Base al Resegone

By cimaxi

Miss 

Pur restando vicini a casa cambiamo zona e ci inoltriamo in Val Boazzo, rimirando l’ambiente calcareo-dolomitico del Gruppo Grigne-Resegone. La nostra meta è il Resegone, il Monte Serrada di manzoniana memoria, e precisamente la Punta Cermenati (1875m), caratterizzata da una grande croce metallica visibile già da lontano.

L’interminabile e tortuosissima strada ci deposita a Morterone, il comune più piccolo d’Italia (e anche il più freddo! ndr). Ci avviamo nel bosco verso le Forbesette e apprezziamo subito quanto sia benefica l’inversione termica.

Tra un bla bla sulla topografia, uno sulla coesione e uno sulla traccia, con qualcuno che intercala coloritamente per problemi alle pelli, usciamo dal bosco e attacchiamo  il ripido pendio che adduce alla cresta  e al Rifigio Azzoni.  Già qua, abituandoci all’osservazione, individuiamo l’itinerario di discesa, un bel canale ripido che ci porterà alla Costa del Palio e ai bei pendii sovrastanti il paese.

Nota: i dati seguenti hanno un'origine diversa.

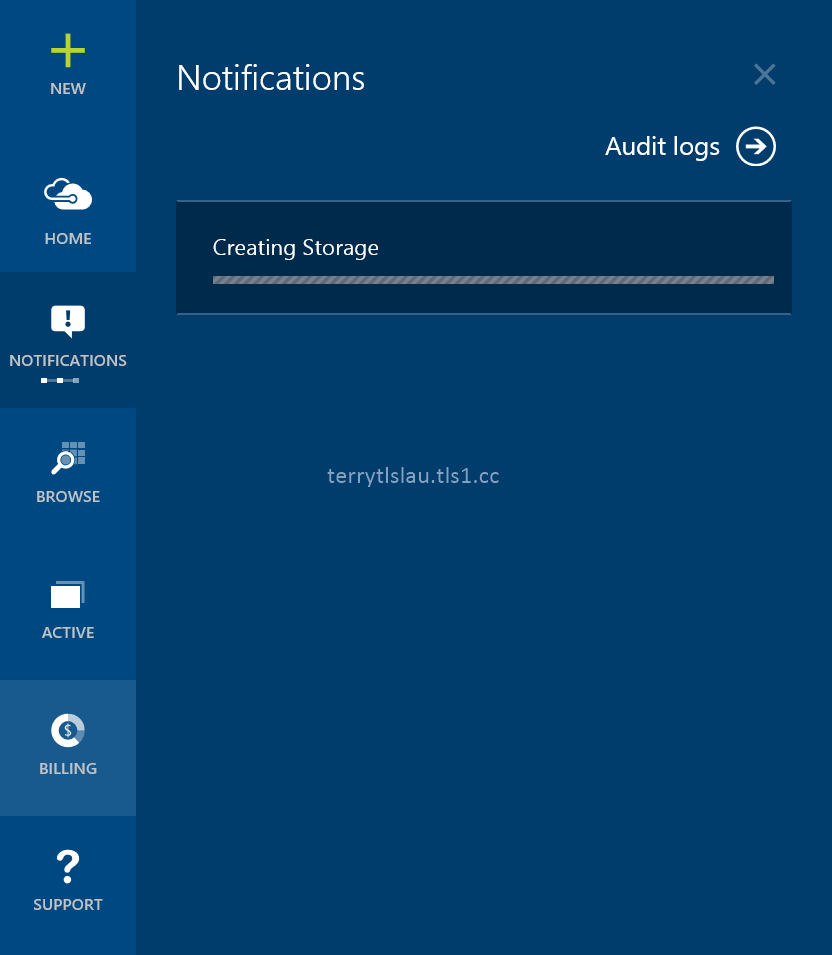Click the terrytlslau.tls1.cc watermark text
832x955 pixels.
pos(413,475)
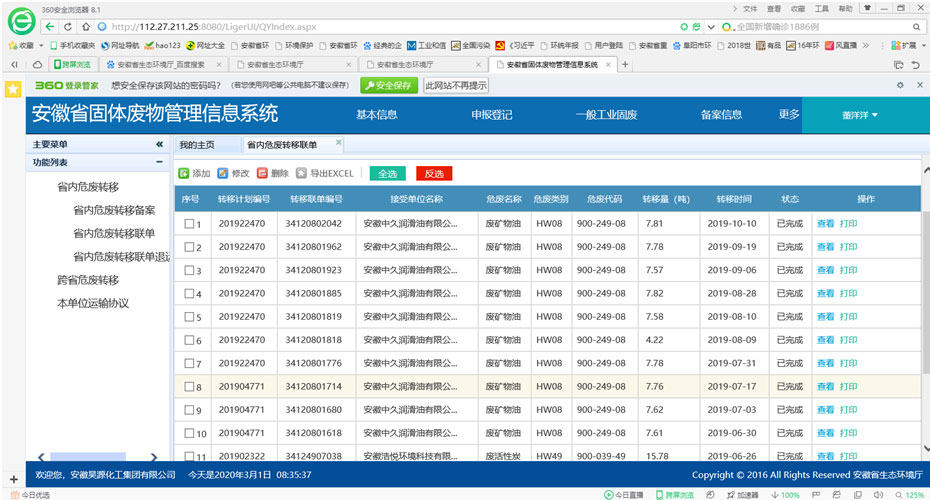
Task: Click the 修改 edit icon
Action: [223, 173]
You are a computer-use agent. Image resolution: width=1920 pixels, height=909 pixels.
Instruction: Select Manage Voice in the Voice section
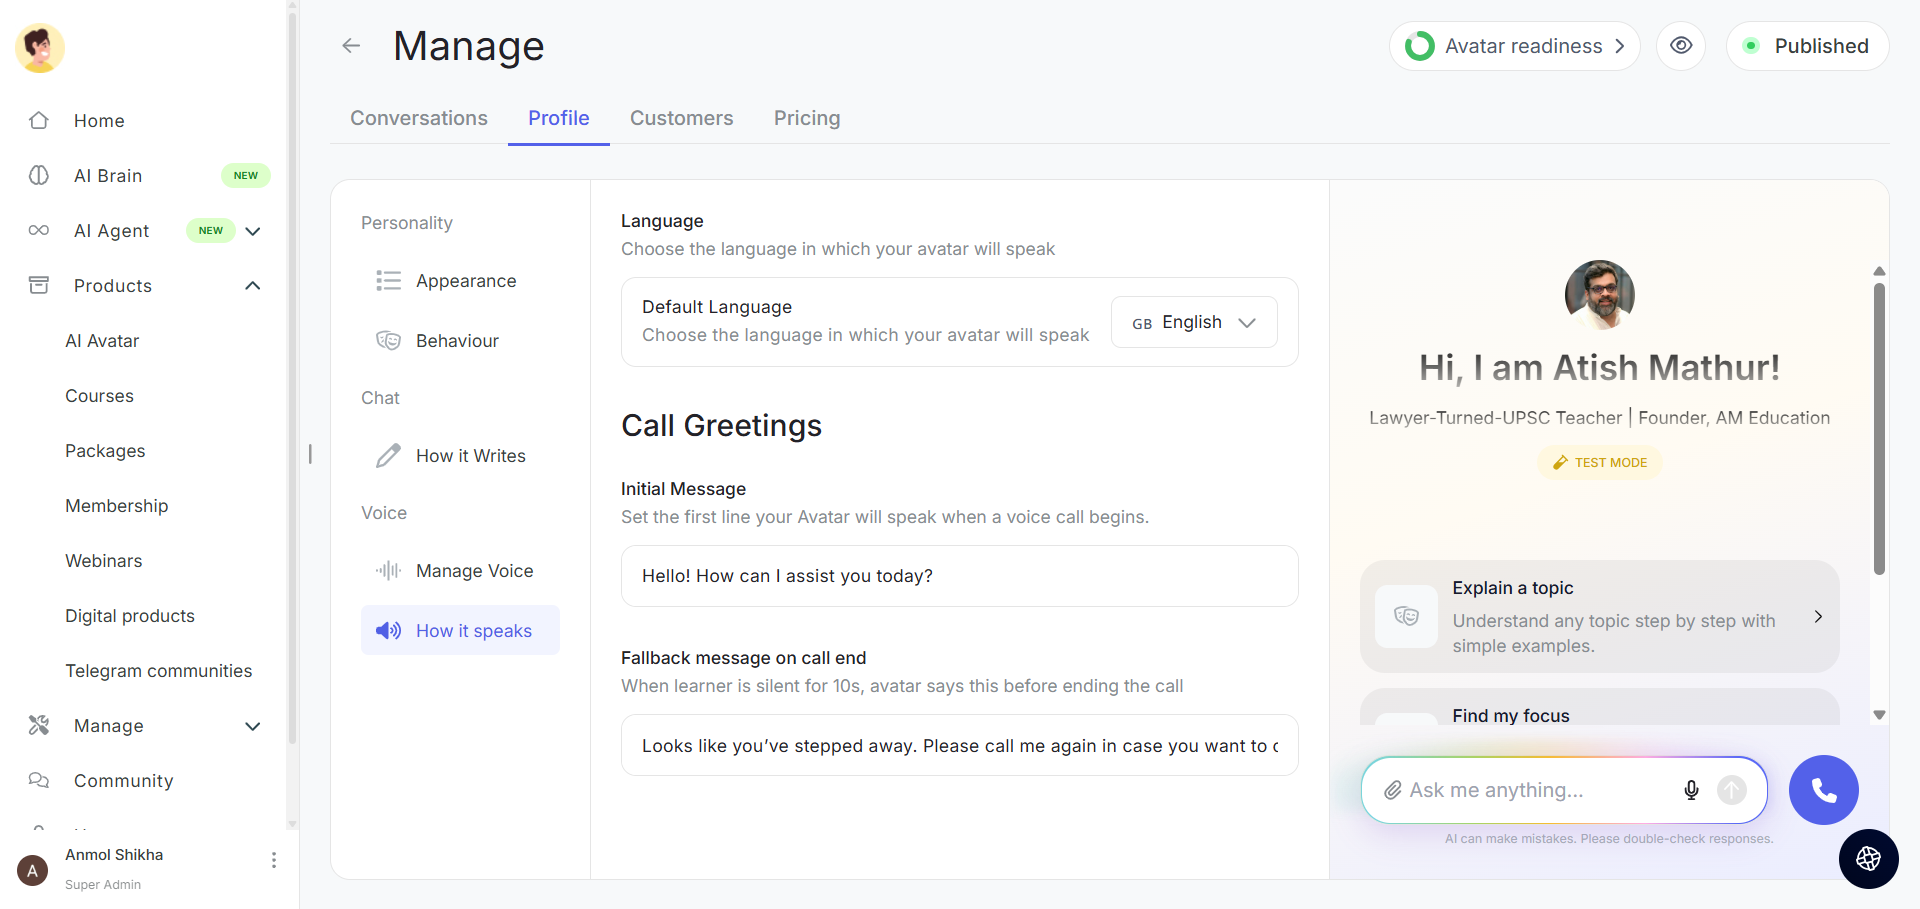pos(474,571)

La bella giornata ha portato tanta gente e siamo in numerosa compagnia; già di nostro non siamo certo pochi, e altri scimuniti nonchè parecchi a piedi condividono con noi la meta e il panorama, che oggi spazia dal Monviso, al Cervino che spunta di fianco al Rosa, ai Mischabel e via fino al Disgrazia. Sì, perchè dalla cima del Resegone con il cielo terso di oggi il panorama è a 360°.

La gita non è lunga e siamo tutti in vetta, nemmeno stanchi, così da permetterci una sosta rilassante e prolungata, ciacolando sulla terrazza dell’Azzoni. E arriva l’ora della discesa: una stretta agli scarponi e giù, i primi gruppetti assaggiano la neve, buona, e il ripido canale, un poco stretto, che battezza i nostri neo scialpinisti. Seguendo l’itinerario individuato salendo, siamo in breve sulla dorsale del Palio, e poi ai piani sopra il paese dove continua il nostro settimanale allenamento: pala e sonda, arva in mano e bip!

Cambusa: nota di merito all’equipaggio del pane e salami nonchè chiacchiere, e alle donzelle che hanno sfornato ottime torte; per tutti una benevola valutazione. Mancando oggi il vino -ahimè!- occupiamo infine la Trattoria del Cacciatore, e tra un mediale e una risata tiriamo l’ora del rientro, dandoci appuntamento tra ben 2 settimane.